Large Language Models (LLMs) have recently emerged as planners for language-instructed agents, generating sequences of actions to accomplish natural language tasks. However, their reliability remains a challenge, especially in long-horizon tasks, since they often produce overconfident yet wrong outputs. Conformal Prediction (CP) has been leveraged to address this issue by wrapping LLM outputs into prediction sets that contain the correct action with a user-defined confidence. When the prediction set is a singleton, the planner executes that action; otherwise, it requests help from a user. This has led to LLM-based planners that can ensure plan correctness with a user-defined probability. However, as LLMs are trained in an uncertainty-agnostic manner, without awareness of prediction sets, they tend to produce unnecessarily large sets, particularly at higher confidence levels, resulting in frequent human interventions limiting autonomous deployment. To address this, we introduce CoFineLLM (Conformal Finetuning for LLMs), the first CP-aware finetuning framework for LLM-based planners that explicitly reduces prediction-set size and, in turn, the need for user interventions.
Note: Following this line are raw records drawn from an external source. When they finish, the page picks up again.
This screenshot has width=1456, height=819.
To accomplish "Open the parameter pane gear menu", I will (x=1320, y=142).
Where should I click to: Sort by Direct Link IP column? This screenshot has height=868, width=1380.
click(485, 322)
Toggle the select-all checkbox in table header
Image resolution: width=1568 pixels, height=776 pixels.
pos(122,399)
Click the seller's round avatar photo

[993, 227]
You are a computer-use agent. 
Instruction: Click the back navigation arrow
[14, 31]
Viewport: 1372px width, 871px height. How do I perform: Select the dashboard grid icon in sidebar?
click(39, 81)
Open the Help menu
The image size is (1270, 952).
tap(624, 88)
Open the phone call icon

We evaluate our approach on multiple language-instructed robot planning problems and show consistent improvements over uncertainty-aware and uncertainty-agnostic finetuning baselines in terms of prediction-set size, and help rates. Finally, we demonstrate robustness of our method to out-of-distribution scenarios in hardware experiments.

Paper Structure

This paper contains 15 sections, 5 equations, 2 figures, 5 tables, 2 algorithms.

Figures (2)

  • Figure 1: Example environment from the BabyAI-Text simulator. The agent (red triangle) operates in a grid world with colored keys, balls, boxes, and walls, and receives NL mission (e.g., “pick up the yellow ball”). The simulator provides textual descriptions listing objects and their relative positions (e.g., “You see a yellow ball 1 step left”) for decision-making.
  • Figure 2: Hardware evaluation in a physical environment with out-of-distribution mission scenarios (sampled from ${\mathcal{D}}'\neq{\mathcal{D}})$. The robot receives the NL instruction “put the fire hydrant next to the red car.” The left panel shows the $3{\times}5$ grid abstraction used for planning, where each cell represents a discrete navigation step. Using this representation, the LLM planner generates the action plan $\tau$, which directs the robot to turn, navigate to the hydrant, pick it up, move to the red car, and place the hydrant next to it.